Today is International Women’s Day, a global celebration of the economic, political, and social achievements of women, and part of the greater celebration of Women’s History Month. Women’s History Month originated as a national celebration in 1981 when Congress passed Pub. L. 97-28, authorizing the President to declare the week beginning March 7, 1982 “Women’s History Week.” In 1987 Women’s History Week was expanded to Women’s History Month, and in each ensuing year Congress has passed resolutions authorizing the president to claim March as Women’s History Month.
International Women’s Day, however, began long before it was formally acknowledged by Congress.
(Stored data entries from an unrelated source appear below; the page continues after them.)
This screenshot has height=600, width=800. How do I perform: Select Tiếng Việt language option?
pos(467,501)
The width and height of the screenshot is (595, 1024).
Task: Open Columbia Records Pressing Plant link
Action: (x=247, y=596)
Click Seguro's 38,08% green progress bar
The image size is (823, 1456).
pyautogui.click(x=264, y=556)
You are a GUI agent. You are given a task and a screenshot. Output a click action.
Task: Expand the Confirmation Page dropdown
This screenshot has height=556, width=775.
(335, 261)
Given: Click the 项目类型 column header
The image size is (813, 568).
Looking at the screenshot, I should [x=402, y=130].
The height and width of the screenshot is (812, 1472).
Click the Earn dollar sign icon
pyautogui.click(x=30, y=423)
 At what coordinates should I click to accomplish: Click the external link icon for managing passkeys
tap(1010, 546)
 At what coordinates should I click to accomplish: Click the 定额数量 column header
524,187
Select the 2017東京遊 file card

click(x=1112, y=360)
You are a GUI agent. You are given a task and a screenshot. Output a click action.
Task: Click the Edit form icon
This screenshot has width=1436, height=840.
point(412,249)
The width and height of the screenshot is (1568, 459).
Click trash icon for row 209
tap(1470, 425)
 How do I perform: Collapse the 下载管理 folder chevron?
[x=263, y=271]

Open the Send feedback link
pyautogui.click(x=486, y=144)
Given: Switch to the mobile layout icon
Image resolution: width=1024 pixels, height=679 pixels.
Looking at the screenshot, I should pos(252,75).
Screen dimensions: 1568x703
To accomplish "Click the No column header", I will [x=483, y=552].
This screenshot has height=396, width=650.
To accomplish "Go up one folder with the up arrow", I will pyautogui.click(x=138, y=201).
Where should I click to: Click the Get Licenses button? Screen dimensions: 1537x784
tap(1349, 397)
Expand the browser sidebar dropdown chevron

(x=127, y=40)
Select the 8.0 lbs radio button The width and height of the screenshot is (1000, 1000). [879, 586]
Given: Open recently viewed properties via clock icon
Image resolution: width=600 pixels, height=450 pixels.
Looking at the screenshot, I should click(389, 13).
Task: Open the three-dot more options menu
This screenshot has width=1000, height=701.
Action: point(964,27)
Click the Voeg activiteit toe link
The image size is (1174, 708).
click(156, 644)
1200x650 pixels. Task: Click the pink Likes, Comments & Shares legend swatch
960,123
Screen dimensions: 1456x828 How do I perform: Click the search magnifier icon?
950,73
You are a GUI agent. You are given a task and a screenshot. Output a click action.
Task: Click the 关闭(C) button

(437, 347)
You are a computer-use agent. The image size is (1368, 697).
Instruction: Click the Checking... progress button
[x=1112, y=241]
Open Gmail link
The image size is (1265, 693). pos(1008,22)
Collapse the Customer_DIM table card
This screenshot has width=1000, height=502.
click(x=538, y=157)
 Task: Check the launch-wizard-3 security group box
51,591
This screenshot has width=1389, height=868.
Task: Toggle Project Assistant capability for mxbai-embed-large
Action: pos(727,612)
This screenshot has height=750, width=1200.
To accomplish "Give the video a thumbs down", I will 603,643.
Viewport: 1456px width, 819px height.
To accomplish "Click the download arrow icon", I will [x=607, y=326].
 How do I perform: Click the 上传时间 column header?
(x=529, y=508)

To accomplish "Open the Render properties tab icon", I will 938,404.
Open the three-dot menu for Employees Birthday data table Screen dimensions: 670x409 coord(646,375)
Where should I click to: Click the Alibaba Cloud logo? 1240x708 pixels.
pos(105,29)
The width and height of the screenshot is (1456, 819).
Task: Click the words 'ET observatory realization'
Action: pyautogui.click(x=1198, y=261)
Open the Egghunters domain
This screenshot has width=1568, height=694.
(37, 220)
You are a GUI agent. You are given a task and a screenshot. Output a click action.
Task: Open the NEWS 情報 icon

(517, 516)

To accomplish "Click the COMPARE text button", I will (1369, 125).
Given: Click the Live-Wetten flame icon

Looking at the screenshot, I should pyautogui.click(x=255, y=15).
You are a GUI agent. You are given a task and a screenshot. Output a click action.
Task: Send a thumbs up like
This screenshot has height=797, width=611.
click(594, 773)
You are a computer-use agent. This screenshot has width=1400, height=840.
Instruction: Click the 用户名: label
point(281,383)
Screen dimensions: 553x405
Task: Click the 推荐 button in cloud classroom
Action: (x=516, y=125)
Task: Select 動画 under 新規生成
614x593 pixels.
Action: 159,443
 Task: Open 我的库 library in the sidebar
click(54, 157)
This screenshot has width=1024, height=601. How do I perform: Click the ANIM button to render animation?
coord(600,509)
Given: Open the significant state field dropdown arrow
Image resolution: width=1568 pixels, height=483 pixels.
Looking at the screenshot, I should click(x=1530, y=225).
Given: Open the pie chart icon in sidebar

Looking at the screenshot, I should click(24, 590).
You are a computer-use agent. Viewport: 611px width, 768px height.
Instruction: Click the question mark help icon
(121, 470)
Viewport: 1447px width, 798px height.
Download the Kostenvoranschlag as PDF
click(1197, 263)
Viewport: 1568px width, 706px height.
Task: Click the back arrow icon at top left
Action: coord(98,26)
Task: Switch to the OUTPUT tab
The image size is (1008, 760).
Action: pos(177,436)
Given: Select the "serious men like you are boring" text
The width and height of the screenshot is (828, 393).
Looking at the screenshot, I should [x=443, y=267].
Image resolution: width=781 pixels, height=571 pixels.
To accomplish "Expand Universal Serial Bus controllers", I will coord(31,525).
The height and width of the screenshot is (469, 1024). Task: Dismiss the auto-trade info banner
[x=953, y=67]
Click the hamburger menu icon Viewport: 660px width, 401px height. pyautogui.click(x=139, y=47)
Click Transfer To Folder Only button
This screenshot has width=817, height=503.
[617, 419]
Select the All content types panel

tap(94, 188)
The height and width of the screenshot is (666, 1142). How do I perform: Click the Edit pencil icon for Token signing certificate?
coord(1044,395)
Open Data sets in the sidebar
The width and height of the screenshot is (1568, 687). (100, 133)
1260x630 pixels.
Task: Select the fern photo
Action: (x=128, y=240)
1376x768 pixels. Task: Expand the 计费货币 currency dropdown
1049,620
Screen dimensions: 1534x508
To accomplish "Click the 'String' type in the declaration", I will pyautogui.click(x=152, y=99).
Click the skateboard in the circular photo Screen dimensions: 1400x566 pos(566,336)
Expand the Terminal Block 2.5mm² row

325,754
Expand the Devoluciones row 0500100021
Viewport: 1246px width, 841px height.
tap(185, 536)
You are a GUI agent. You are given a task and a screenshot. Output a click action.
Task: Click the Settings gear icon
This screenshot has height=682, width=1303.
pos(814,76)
In the US, it began in 1908 and was originally known as International Working Women’s Day. The inequality experienced by women led them to become more vocal in demanding change, and 15,000 women marched through New York City demanding better pay, shorter hours, and the right to vote (International Women’s Day).
In the years since those women took to the streets, International Women’s Day has become a global day of recognition and celebration throughout the world: “IWD is now an official holiday in Afghanistan, Armenia, Azerbaijan, Belarus, Burkina Faso, Cambodia, China (for women only), Cuba, Georgia, Guinea-Bissau, Eritrea, Kazakhstan, Kyrgyzstan, Laos, Madagascar (for women only), Moldova, Mongolia, Montenegro, Nepal (for women only), Russia, Tajikistan, Turkmenistan, Uganda, Ukraine, Uzbekistan, Vietnam and Zambia” (International Women’s Day).
The UN theme for International Women’s Day 2013 is “A promise is a promise: Time for action to end violence against women,” while International Women’s Day 2013 has declared this year’s theme to be “The Gender Agenda: Gaining Momentum.” To find events marking International Women’s Day and Women’s History Month in your area and around the world, visit the International Women’s Day website.
While gains in women’s rights have certainly been made worldwide, there is still much work to be done: “The central moral challenge of our time is reaching a tipping point. Just as slavery was the defining struggle of the 19th century and totalitarianism of the 20th, the fight to end the oppression of women and girls worldwide defines our current century. Hidden in the overlapping problems of sex trafficking and forced prostitution, gender-based violence, and maternal mortality is the single most vital opportunity of our time — and women are seizing it. From Somaliland to Cambodia to Afghanistan, women’s oppression is being confronted head on and real, meaningful solutions are being fashioned. Change is happening, and it’s happening now” (Half the Sky). Be a part of that change.